He kept coming back to the same points.

Play hard. Play together.

The request might seem overly simplistic for college basketball players owning a wealth of ability, but Dave Rice knows that continuity most often comes before prosperity.

You can’t run before you walk and you can’t run to the level Rice desires before you’re comfortable with the guys around you.

“We’re going to make mistakes early on playing the pace we want and I can live with that,” Rice said. “We have a ways to go. But it’s critically important that if we’re going to make progress and get better, I have to do a good job managing things like us playing hard and together. We have a number of new faces, but we also have depth. That gives me the opportunity to make sure guys understand the importance of playing hard.

“There is not a guy in our program that has been guaranteed a starting spot or one minute of playing time. The only thing that has been guaranteed all of them is the opportunity to be part of this program and to help us build it.”

He’s different entering a third season as head coach of his alma mater at UNLV, more demanding, less tolerant of those who don’t or won’t give maximum effort at all times.

The Rebels haven’t always done that under Rice. That’s ultimately on him. It’s all on him.

That’s the job.

The journey with this particular team begins at 8 p.m. today against Dixie State at the Thomas &Mack Center in the first of two exhibitions the Rebels will play before opening their season, two chances for Rice to see how those new faces react to lights being turned on and seats being filled.

Rice could have chosen the more traditional preseason route of college teams nowadays — play one exhibition and also a closed-door scrimmage against another major program — but decided instead to see his team compete in front of a crowd twice before doing it for real against Portland State on Nov. 8.

Makes sense. The Rebels are again a Mountain West contender on paper, but the next time a sheet of Mead wins anything will be the first.
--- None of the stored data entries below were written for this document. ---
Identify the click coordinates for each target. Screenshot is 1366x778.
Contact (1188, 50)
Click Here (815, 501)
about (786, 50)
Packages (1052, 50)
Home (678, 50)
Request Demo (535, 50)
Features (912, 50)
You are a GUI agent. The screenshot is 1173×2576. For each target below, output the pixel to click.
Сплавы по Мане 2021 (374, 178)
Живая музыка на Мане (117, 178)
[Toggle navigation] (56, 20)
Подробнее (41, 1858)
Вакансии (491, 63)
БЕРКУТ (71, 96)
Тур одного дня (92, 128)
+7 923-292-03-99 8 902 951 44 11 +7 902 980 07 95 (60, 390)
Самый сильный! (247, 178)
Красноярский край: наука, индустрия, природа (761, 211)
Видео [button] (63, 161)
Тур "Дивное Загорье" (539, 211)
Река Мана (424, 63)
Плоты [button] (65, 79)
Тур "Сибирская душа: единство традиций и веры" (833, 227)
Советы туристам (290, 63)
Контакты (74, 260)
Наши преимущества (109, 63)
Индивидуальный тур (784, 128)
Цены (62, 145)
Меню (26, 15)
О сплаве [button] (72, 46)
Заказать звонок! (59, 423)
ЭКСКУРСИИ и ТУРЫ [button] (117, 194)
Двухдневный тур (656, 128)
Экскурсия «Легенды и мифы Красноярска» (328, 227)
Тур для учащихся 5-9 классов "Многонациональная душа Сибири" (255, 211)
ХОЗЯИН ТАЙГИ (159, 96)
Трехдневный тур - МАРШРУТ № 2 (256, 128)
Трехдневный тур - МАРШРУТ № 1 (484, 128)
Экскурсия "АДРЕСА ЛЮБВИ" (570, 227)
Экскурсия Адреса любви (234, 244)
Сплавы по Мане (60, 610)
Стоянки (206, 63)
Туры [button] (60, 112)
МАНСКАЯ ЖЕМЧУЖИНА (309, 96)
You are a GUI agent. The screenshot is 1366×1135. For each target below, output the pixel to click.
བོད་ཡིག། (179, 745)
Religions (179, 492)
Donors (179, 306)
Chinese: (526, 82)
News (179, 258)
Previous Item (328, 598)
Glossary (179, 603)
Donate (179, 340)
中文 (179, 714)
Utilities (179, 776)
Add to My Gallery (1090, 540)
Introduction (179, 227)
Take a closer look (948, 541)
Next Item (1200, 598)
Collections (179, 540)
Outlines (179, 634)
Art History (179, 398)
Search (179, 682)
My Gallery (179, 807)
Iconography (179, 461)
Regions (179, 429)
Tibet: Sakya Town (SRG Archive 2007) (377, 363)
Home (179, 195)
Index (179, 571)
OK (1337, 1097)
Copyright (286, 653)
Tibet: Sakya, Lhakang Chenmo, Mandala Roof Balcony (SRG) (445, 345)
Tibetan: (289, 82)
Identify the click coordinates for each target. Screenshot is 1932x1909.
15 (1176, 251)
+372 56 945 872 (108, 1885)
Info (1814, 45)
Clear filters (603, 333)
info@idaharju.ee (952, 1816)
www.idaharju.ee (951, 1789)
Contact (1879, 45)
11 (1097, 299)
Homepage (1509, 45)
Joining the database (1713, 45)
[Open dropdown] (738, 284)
Two starters return to a roster that will include 10 new players, meaning who fits where and for how long on the floor each night won’t be decided in the short term.

“I think it’s going to be important for us to see different rotations and combinations and for guys to understand that if they don’t play hard, they won’t play,” Rice said. “We have a number of guys who have never played at this level. But I like the mindset that we will run and press and push tempo. We have a group that was recruited to that system. Conditioning has been a huge emphasis for us. We’re not in as good a shape as we need to be, but our guys have worked hard. I like our group.”

As long as — once again — it plays hard and together.

I’m convinced it’s not a forced tactic, that Rice’s less lenient approach to players is more about him understanding those areas UNLV must improve to succeed than trying to be someone he’s not. Many have wanted Rice to be more animated on the sidelines, more demonstrative in his actions, more willing to get in a guy’s face when a fifth consecutive bad shot is taken. But players see through fake. Rice doesn’t need to act the part of lunatic to get his point across.

Limiting one’s playing time will do just fine, thank you.

His will be a resume ultimately judged on how the Rebels perform in March, where they have lost consecutive opening-round games of the NCAA Tournament under Rice’s watch.

Expectations are much higher.

That’s the job.

Better effort and harmony won’t necessarily help the Rebels defend or run better, but they certainly can’t hurt. UNLV has just two players — senior Carlos Lopez-Sosa and freshman Dantley Walker — not recruited to the program by Rice. This, more than ever, is his team.

He is sure those who didn’t always give 110 percent and wouldn’t always adopt a team-first attitude are gone, but that’s another contention that must be proven. Things always seem that way before a game has been played each season.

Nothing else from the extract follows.